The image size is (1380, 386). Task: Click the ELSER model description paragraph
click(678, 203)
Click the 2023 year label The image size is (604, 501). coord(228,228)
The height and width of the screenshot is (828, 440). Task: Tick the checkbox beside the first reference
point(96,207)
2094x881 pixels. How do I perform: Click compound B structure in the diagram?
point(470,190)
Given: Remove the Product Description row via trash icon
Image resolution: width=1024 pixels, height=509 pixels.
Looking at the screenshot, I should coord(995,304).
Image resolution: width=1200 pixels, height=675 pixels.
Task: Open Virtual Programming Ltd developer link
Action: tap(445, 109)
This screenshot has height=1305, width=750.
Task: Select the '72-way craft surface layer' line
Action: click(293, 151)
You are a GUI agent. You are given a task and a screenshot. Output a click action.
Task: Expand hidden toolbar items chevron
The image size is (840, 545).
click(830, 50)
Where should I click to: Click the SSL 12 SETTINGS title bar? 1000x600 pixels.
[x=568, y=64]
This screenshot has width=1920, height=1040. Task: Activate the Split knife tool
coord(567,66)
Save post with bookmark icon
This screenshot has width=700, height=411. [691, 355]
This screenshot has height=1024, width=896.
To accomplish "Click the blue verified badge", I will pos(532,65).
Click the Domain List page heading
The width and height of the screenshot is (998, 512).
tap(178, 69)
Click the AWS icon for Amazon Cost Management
# # # #
> TASK TO COMPLETE:
Whatever else the listing above holds, retype exactly only the lines from the one containing "Click the 2023" to the one containing "You are a GUI", both ends kept.

> EXERCISE OUTPUT:
Click the 2023 year label The image size is (604, 501). coord(228,228)
The height and width of the screenshot is (828, 440). Task: Tick the checkbox beside the first reference
point(96,207)
2094x881 pixels. How do I perform: Click compound B structure in the diagram?
point(470,190)
Given: Remove the Product Description row via trash icon
Image resolution: width=1024 pixels, height=509 pixels.
Looking at the screenshot, I should coord(995,304).
Image resolution: width=1200 pixels, height=675 pixels.
Task: Open Virtual Programming Ltd developer link
Action: tap(445, 109)
This screenshot has height=1305, width=750.
Task: Select the '72-way craft surface layer' line
Action: click(293, 151)
You are a GUI agent. You are given a task and a screenshot. Output a click action.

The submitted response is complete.